Extracto del documento
########

Lo primero que he decir es que, de un tiempo a estar parte, el hecho de caminar por las aceras de mi barrio se ha convertido en algo mucho más excitante de lo que era hace unos años. Ahora, a la rutina de caminar, hay que sumar unos alicientes la mar de divertidos que no han hecho sino añadir atractivo a la tarea.
Entre los nuevos y maravillosos retos a los que me enfrento cada día, se encuentran los siguientes:

Procurar evitar doblarte un tobillo o irte de bruces y romperte la crisma o los piños debido a los desniveles en las aceras, losetas rotas o faltantes, adoquines diseñados y puestos a mala leche para incomodar lo máximo posible al viandante, agujeros y socavones varios o red de alcantarillado sin tapa ni señalización de ningún tipo.
Pudiera parecer que este tipo de “accidentes” en el pavimento obedecen a una dejación de funciones por parte de los departamentos de Obras Públicas de nuestros queridos ayuntamientos, más preocupados en recaudar impuestos que en dar servicio al ciudadano. Pero ya os digo yo que no. Si esta peña deja todos esos agujeros, socavones, desniveles, losetas y alcantarillas al aire es para que ejercitemos nuestros reflejos y nuestra capacidad de reacción ante los imprevistos. En definitiva: no hacen esto con intención de seguir tocándose el níspero a dos manos, sino para que los ciudadanos de a pie —nunca mejor dicho— hagamos ejercicio sin darnos cuenta de que estamos haciendo ejercicio.
Me consta que también llevan años trabajando codo con codo con eminentes científicos especializados en conducta humana para hacer que paguemos impuestos sin que nos demos cuenta de que estamos pagando impuestos.

Procurar esquivar a los duendecillos y duendecillas que, en un derroche de generoso desprendimiento y amor por el prójimo, van en bicicleta a toda hostia por las aceras, aún cuando este magnífico alcalde que tenemos en la ciudad en la que resido se haya gastado una pasta —no suya, claro, ¡hasta ahí podíamos llegar!—, en poner toda la ciudad patas arriba para habilitar carriles bici y cargarse un montón de plazas de aparcamiento gratuitas en varios puntos estratégicos de la ciudad —da la sensación de que no quieren coches en las ciudades, aunque sí quieren los impuestos que generan y que, con alegría y gozo en el corazón, pagamos religiosamente los propietarios de esos vehículos a los que cada vez nos cuesta un ojo de la cara buscarle aparcamiento—.

Por cierto, a los duendecillos y duendecillas de las bicis ahora hay que sumar a los duendecillos y duendecillas de los patinetes eléctricos, los cuales, imitando el generoso desprendimiento y amor por el prójimo de los ciclistas, también van a toda hostia por las aceras subidos a sus simpáticos artilugios. En fin, todo sea por ejercitar nuestros reflejos y nuestra infinita paciencia mediante el fino arte de la meditación trascendental, el estado zen y los buenos deseos para con el prójimo, aún cuando, en el fondo, estemos deseando cagarnos en la madre de alguno o alguna y que su bici o su patinete tropiece con uno de los agujeros, socavones o alcantarillas sin tapa, se dé una buena hostia y se rompa todos los piños.

########

Datos de origen
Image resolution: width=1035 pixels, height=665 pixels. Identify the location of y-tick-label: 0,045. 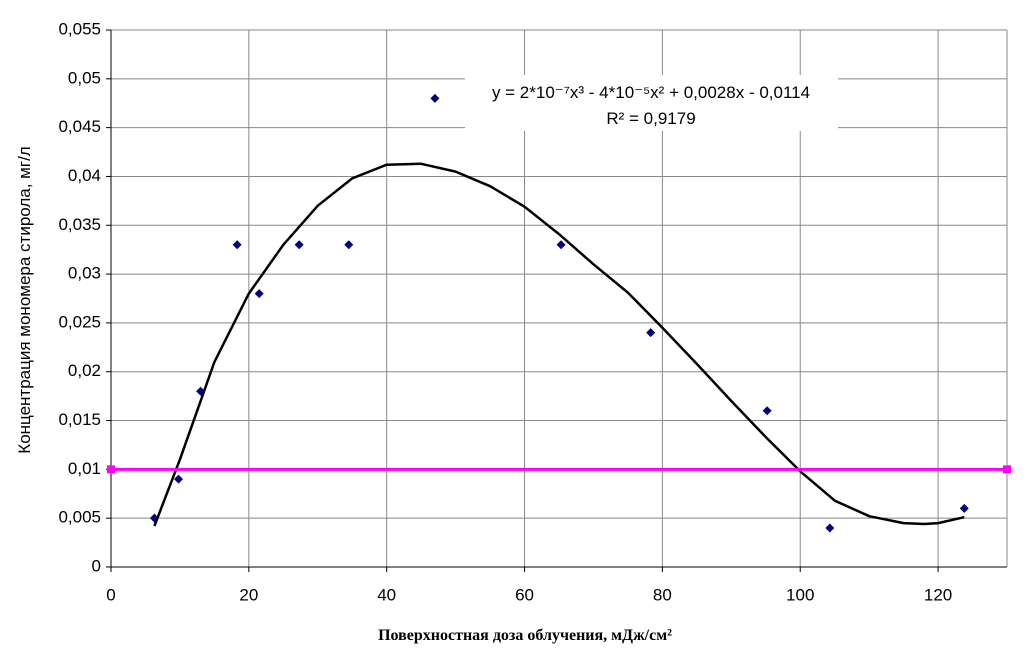
(80, 126). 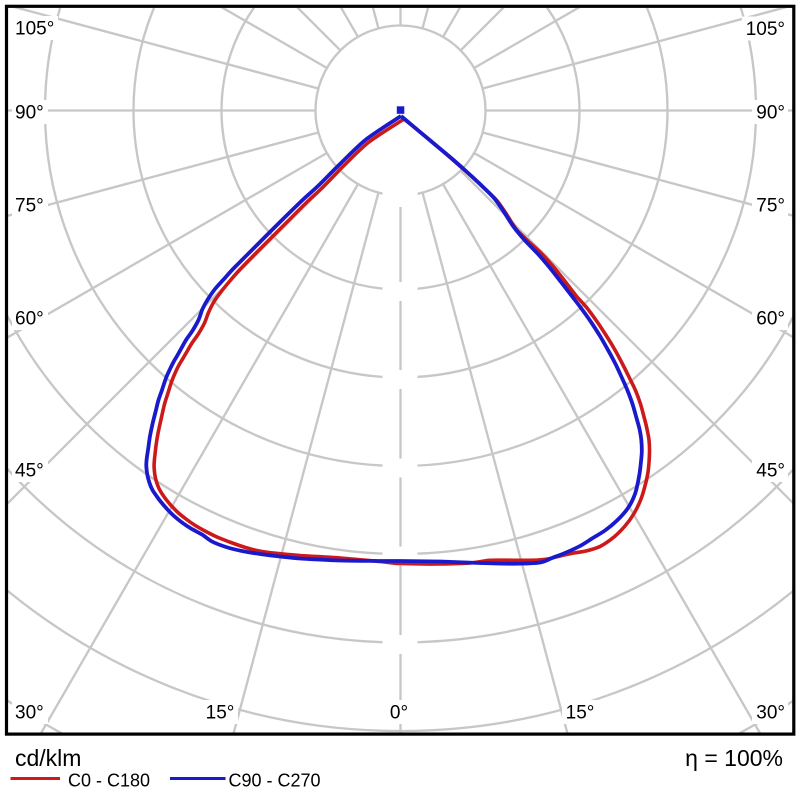 What do you see at coordinates (48, 758) in the screenshot?
I see `svg-text: cd/klm` at bounding box center [48, 758].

########

Lista de tareas
**A.** Reproduce el texto sobre las aceras del barrio desde "Procurar esquivar a" hasta "cara buscarle aparcamiento—.", ambos incluidos, y sustituye "alcalde" por "concejal".
**B.** Por favor, retoma el texto sobre las aceras del barrio y continúalo a partir de donde termina.

Soluciones
**A.**
Procurar esquivar a los duendecillos y duendecillas que, en un derroche de generoso desprendimiento y amor por el prójimo, van en bicicleta a toda hostia por las aceras, aún cuando este magnífico concejal que tenemos en la ciudad en la que resido se haya gastado una pasta —no suya, claro, ¡hasta ahí podíamos llegar!—, en poner toda la ciudad patas arriba para habilitar carriles bici y cargarse un montón de plazas de aparcamiento gratuitas en varios puntos estratégicos de la ciudad —da la sensación de que no quieren coches en las ciudades, aunque sí quieren los impuestos que generan y que, con alegría y gozo en el corazón, pagamos religiosamente los propietarios de esos vehículos a los que cada vez nos cuesta un ojo de la cara buscarle aparcamiento—.

**B.**
Esquivar las cacas de perro y meadas varias. Con eso no sólo ejercitamos las caderas y fortalecemos las articulaciones gracias a los saltos, sino que mantenemos en estado de alerta nuestra visión periférica y nuestra capacidad de calcular tamaños y distancias.
También debemos estar prestos a esquivar a esa gente que lleva perros atados a correas extra largas —de tres y cuatro metros de largo— y que, como ocupan toda la acera entre el perro, el dueño y la puta correa de los huevos, te obligan a saltar para sortearlos a los tres.

ACLARACIÓN:
Por favor, que no se me malinterprete: yo no odio a los animales. Me parece bien que los perros tengan animales en casa. Lo que ya no me parece tan bien es que esos animales sean peores que sus mascotas. ¿All right? ; )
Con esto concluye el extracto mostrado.